**Aim of the task:** Where does the string "yellow" occur in the records below? Copy every line that holds it.

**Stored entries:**
[Start of Attachment]

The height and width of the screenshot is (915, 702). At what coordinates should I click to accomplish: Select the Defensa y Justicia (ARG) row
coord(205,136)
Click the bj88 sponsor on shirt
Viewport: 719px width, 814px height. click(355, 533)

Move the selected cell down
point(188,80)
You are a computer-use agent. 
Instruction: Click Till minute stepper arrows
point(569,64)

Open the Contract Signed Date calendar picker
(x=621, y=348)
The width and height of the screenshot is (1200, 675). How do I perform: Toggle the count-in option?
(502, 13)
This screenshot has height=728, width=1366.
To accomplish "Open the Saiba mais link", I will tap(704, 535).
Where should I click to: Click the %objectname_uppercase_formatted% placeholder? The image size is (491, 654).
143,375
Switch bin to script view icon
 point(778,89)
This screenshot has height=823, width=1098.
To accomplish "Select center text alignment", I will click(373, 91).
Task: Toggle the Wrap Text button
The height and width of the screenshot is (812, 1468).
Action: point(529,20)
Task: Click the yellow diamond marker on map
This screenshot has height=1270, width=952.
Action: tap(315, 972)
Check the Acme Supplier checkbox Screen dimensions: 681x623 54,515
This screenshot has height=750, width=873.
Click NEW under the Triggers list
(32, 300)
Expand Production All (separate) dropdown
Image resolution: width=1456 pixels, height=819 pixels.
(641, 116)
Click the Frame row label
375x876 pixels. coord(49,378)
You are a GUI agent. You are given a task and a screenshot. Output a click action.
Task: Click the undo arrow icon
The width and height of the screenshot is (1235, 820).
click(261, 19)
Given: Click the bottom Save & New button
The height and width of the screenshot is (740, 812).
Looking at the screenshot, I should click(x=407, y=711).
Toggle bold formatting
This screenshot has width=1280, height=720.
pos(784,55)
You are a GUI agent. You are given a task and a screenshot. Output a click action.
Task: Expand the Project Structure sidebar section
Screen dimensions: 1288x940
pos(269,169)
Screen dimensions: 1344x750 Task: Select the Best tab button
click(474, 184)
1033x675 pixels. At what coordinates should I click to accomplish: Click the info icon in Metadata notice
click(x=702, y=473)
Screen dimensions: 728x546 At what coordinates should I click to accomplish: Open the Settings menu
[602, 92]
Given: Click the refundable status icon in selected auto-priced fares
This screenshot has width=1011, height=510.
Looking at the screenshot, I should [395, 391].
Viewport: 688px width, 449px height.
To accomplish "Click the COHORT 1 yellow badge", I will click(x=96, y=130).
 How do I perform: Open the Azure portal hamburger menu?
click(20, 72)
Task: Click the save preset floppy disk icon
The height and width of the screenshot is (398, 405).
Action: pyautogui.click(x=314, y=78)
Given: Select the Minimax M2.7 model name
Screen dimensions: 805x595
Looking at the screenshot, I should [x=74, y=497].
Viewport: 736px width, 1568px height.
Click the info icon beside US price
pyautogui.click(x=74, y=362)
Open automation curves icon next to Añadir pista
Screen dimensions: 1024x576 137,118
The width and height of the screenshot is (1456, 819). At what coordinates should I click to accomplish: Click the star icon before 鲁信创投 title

[End of Attachment]

**Problem solution:**
Task: Click the yellow diamond marker on map
To accomplish "Click the COHORT 1 yellow badge", I will click(x=96, y=130).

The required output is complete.